- **TASK DETAILS**:
Exact reproduction is required for all entries.

Dataset entries
=== Begin Enclosure ===
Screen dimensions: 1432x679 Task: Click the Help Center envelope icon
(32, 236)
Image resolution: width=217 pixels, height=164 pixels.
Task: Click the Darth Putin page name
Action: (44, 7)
=== End Enclosure ===
- **ANSWER SECTION**:
Screen dimensions: 1432x679 Task: Click the Help Center envelope icon
(32, 236)
Image resolution: width=217 pixels, height=164 pixels.
Task: Click the Darth Putin page name
Action: (44, 7)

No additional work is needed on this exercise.